Morphological and physiological responses to shading caused by dense planting or light quality modulation in shade-tolerant plant Anoectochilus roxburghii.
10.19540/j.cnki.cjcmm.20250217.101
- Author:
Xiao-Lei GUO
1
;
Li-Chun ZHOU
2
;
Ming-Jie LI
1
;
Zhong-Yi ZHANG
1
;
Li GU
1
Author Information
1. College of Bee Science and Biomedicine, Fujian Agriculture and Forestry University Fuzhou 350002, China Key Laboratory of Ministry of Education for Genetics, Breeding and Multiple Utilization of Crops, Fujian Agriculture and Forestry University Fuzhou 350002, China.
2. Key Laboratory of Ministry of Education for Genetics, Breeding and Multiple Utilization of Crops, Fujian Agriculture and Forestry University Fuzhou 350002, China.
- Publication Type:Journal Article
- Keywords:
Anoectochilus roxburghii;
biomass accumulation;
disease resistance;
far-red light;
medicinal quality;
planting density;
shading
- MeSH:
Orchidaceae/genetics*;
Light;
Plant Leaves/physiology*;
Sunlight;
Adaptation, Physiological/radiation effects*;
Plant Proteins/genetics*
- From:
China Journal of Chinese Materia Medica
2025;50(10):2648-2657
- CountryChina
- Language:Chinese
-
Abstract:
The balance between growth and defense in response to nearby or canopy shading in heliotropic plants has been deeply understood. However, the adaptive traits developed by shade-tolerant plants through long-term evolution remain unclear. In this study, the typical shade-tolerant medicinal plant Anoectochilus roxburghii was used as the experimental material.(1) Different planting densities were set, including 8 cm(row spacing) × 8 cm(plant spacing), 6 cm × 6 cm, 4 cm × 4 cm, and 2 cm × 2 cm, to monitor the individual plant responses to nearby shading.(2) Different light environments, including blue light∶red light=3∶2(B3R2), blue light∶red light∶far-red light=3∶2∶1(B3R2FR1), blue light∶red light∶far-red light=3∶2∶2(B3R2FR2), and blue light∶red light∶far-red light=3∶2∶4(B3R2FR4), were set to monitor the morphological and physiological changes in plants in response to actual shading conditions. The results showed that:(1) Moderate increases in planting density helped optimize morphological traits such as stem diameter and leaf area. This not only slightly increased biomass but also significantly improved SOD activity in both leaves and stems, as well as lignin content in stems, thereby enhancing the plant's defense capabilities.(2) Increasing the far-red light in the light environment negatively regulated the plant height of A. roxburghii, which was contrary to the typical shade-avoidance response observed in heliotropic plants.
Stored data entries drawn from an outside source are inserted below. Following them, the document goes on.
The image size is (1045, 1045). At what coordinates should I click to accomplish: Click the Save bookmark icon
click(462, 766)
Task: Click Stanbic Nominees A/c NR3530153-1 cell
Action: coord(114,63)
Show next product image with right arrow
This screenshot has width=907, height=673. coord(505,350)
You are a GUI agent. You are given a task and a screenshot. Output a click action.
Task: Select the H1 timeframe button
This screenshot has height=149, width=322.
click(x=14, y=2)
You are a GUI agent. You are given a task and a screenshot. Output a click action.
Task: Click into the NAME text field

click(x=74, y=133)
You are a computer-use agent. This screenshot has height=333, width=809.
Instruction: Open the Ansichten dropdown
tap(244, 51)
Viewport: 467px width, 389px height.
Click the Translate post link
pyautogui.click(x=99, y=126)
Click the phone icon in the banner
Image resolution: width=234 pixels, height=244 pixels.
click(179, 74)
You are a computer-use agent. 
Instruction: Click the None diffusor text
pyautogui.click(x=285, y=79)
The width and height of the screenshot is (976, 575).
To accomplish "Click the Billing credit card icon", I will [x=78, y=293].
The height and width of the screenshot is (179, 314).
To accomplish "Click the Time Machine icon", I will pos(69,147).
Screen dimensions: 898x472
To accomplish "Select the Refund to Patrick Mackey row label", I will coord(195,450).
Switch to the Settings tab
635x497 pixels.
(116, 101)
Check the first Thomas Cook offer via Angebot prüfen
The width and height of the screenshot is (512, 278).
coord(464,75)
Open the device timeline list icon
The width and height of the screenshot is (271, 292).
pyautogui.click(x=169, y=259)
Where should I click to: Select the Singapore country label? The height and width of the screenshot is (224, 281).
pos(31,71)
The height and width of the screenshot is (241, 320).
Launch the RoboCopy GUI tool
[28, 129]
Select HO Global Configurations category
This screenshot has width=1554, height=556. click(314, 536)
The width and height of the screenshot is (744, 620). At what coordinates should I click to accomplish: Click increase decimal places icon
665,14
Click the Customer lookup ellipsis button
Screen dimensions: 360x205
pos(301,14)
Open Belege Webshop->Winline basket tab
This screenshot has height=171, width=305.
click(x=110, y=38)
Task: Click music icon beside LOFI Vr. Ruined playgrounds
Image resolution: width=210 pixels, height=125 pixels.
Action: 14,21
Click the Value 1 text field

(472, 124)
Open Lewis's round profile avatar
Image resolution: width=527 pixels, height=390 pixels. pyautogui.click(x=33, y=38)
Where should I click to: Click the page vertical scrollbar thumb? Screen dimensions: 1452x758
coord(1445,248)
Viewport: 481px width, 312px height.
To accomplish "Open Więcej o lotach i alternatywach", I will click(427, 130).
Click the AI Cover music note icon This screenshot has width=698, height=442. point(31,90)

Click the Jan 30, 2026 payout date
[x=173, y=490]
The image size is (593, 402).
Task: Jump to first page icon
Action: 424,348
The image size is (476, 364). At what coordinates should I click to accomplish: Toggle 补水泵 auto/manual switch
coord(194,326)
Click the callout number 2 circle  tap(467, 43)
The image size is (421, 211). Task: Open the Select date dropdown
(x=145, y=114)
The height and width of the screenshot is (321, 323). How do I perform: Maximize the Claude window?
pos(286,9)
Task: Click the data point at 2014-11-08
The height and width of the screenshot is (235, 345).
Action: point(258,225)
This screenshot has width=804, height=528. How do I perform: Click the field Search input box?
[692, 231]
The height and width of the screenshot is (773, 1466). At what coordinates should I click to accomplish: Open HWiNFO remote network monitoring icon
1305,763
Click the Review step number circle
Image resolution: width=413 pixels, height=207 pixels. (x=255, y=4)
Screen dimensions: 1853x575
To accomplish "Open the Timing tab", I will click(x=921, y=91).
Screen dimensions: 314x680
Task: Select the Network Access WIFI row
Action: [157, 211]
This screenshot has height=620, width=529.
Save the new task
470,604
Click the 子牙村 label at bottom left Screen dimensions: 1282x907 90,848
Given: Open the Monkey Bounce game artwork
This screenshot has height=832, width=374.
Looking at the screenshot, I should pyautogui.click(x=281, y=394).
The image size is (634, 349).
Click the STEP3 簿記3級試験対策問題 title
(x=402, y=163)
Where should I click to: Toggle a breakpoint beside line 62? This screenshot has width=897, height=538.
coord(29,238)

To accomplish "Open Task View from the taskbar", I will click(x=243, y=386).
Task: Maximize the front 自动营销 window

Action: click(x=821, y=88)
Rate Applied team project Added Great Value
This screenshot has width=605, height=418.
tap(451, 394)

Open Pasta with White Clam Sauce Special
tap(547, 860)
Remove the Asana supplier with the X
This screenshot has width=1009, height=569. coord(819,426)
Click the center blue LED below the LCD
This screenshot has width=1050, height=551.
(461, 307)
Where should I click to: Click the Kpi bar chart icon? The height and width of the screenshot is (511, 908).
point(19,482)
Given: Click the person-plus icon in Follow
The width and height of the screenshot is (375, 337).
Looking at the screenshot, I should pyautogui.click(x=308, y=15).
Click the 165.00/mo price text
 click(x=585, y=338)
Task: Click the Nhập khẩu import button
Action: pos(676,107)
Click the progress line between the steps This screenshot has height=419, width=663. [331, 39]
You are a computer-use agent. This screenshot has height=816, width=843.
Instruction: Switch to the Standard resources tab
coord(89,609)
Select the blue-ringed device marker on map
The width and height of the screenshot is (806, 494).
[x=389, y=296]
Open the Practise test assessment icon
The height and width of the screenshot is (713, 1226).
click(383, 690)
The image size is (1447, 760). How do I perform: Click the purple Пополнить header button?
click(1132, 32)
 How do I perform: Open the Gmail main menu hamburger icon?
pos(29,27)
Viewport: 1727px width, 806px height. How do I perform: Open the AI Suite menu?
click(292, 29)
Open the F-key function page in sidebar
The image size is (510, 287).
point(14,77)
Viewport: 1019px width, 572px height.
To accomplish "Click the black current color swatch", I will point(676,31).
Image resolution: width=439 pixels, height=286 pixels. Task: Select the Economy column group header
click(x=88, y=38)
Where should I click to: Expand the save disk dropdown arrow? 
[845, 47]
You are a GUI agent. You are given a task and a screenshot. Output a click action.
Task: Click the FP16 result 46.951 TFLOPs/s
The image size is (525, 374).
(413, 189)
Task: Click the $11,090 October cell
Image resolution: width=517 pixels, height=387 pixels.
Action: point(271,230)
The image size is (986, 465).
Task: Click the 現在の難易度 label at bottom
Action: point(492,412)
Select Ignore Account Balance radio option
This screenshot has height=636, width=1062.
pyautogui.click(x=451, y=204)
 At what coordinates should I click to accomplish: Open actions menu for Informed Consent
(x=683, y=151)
However, it significantly enhanced SOD and POD activity in both stems and leaves, as well as lignin content in stems. Furthermore, it reduced the incidence and disease index of stalk rot, effectively defending against biotic stress. Therefore, the shade-tolerant plant A. roxburghii has specific adaptive strategies for shading conditions. Reasonable dense planting or light environment modulation can synergistically improve yield, medicinal quality, and resistance of A. roxburghii. This study provides a theoretical foundation and technical support for optimizing the regional deployment and cultivation strategies of ecological planting for Chinese medicinal materials.